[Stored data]
■ ■ ■

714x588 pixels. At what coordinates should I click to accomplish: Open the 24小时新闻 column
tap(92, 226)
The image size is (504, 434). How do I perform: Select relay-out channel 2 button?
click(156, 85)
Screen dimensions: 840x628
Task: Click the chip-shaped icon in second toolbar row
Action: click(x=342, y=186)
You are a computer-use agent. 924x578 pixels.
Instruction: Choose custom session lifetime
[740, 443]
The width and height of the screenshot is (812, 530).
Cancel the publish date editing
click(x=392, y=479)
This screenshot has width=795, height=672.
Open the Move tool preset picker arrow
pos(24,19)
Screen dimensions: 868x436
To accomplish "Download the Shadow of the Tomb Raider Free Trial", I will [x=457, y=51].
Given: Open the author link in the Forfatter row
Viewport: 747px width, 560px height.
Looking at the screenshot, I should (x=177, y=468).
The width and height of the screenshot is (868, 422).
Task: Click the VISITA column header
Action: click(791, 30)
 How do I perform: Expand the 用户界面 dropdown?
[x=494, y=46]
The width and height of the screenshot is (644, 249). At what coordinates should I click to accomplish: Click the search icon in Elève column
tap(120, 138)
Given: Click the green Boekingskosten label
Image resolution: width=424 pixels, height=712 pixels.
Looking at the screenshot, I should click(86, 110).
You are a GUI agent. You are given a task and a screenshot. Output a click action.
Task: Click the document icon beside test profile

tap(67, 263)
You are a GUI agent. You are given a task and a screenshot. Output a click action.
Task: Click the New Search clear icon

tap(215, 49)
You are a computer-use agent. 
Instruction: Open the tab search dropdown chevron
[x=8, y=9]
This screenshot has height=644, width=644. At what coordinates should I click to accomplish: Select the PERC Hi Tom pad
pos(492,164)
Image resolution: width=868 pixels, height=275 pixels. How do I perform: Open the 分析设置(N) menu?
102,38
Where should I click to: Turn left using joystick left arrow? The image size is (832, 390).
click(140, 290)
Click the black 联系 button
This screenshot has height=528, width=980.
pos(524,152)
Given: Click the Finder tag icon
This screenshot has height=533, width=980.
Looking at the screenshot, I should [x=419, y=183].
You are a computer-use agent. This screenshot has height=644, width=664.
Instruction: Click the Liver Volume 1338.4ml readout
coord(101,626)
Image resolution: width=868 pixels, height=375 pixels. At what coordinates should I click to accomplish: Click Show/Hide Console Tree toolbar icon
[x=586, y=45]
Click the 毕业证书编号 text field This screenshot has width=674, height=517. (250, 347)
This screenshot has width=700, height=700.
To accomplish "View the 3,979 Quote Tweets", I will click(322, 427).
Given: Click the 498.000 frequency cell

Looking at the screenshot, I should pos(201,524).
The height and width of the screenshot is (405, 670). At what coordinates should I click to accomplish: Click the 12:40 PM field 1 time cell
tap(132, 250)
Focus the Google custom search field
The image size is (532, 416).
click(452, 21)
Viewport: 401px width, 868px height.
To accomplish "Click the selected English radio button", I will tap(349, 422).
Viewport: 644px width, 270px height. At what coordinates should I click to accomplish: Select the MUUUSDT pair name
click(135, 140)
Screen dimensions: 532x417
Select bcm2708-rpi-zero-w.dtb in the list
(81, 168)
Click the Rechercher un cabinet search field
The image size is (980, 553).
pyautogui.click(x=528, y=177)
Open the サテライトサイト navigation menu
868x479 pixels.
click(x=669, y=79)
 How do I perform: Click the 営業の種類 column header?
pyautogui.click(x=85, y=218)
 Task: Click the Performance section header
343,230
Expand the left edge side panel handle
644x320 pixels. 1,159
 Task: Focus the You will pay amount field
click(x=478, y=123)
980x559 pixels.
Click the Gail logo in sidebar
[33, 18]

■ ■ ■

### EXERCISE BRIEF
Go through the data and show each line that holds "agent".

### OUTPUT
You are a computer-use agent. 924x578 pixels.
You are a GUI agent. You are given a task and a screenshot. Output a click action.
You are a GUI agent. You are given a task and a screenshot. Output a click action.
You are a computer-use agent. 
You are a computer-use agent. This screenshot has height=644, width=664.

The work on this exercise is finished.